Using the entries below, show all lines with the string "computer".
[[ Extracted data, beginning ]]
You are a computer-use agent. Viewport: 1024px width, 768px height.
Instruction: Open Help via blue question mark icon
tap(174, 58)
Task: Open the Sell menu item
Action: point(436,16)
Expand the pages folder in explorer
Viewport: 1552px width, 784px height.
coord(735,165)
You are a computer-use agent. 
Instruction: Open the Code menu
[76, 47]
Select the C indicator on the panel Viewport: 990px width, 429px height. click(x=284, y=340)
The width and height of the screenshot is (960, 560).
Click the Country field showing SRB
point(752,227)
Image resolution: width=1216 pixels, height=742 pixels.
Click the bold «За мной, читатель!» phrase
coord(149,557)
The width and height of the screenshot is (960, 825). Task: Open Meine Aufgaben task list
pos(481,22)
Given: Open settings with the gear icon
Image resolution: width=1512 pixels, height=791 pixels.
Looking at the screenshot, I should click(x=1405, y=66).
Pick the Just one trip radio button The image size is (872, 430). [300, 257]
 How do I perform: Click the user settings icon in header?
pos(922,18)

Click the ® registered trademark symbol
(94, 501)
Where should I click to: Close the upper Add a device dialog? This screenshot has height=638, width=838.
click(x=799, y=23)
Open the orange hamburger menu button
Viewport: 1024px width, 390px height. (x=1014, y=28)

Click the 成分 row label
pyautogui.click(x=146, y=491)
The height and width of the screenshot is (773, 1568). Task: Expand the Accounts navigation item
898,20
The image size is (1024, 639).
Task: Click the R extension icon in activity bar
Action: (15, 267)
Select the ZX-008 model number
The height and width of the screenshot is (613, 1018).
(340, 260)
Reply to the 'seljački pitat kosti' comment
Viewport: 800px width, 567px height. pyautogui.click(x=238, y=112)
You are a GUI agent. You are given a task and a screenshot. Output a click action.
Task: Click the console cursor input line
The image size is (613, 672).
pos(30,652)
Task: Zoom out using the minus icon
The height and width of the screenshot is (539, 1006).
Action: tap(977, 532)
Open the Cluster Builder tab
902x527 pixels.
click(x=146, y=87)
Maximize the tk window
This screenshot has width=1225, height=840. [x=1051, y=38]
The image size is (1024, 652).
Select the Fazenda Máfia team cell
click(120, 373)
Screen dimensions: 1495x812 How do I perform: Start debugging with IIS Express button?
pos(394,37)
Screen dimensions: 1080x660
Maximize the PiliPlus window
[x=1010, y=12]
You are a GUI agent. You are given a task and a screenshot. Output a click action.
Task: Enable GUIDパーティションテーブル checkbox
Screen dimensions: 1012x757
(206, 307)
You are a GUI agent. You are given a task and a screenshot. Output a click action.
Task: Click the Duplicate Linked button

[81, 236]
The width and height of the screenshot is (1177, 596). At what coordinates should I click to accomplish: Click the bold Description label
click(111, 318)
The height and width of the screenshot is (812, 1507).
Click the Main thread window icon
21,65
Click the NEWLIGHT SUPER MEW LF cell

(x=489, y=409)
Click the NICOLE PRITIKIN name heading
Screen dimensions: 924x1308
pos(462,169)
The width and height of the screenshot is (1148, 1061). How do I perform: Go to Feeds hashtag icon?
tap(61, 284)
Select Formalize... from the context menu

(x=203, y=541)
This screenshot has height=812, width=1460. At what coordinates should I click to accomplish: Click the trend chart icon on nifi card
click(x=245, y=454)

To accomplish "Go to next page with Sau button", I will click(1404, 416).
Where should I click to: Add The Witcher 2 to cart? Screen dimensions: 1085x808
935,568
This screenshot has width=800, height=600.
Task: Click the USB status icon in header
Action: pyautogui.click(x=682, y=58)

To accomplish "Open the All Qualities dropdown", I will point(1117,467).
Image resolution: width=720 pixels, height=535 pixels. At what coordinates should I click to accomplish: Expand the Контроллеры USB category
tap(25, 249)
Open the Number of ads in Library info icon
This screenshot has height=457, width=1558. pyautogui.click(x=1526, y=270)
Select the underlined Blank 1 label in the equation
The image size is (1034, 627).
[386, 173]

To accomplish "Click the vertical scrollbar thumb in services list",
[[ Extracted data, end ]]
* [Response area]:
You are a computer-use agent. Viewport: 1024px width, 768px height.
You are a computer-use agent. 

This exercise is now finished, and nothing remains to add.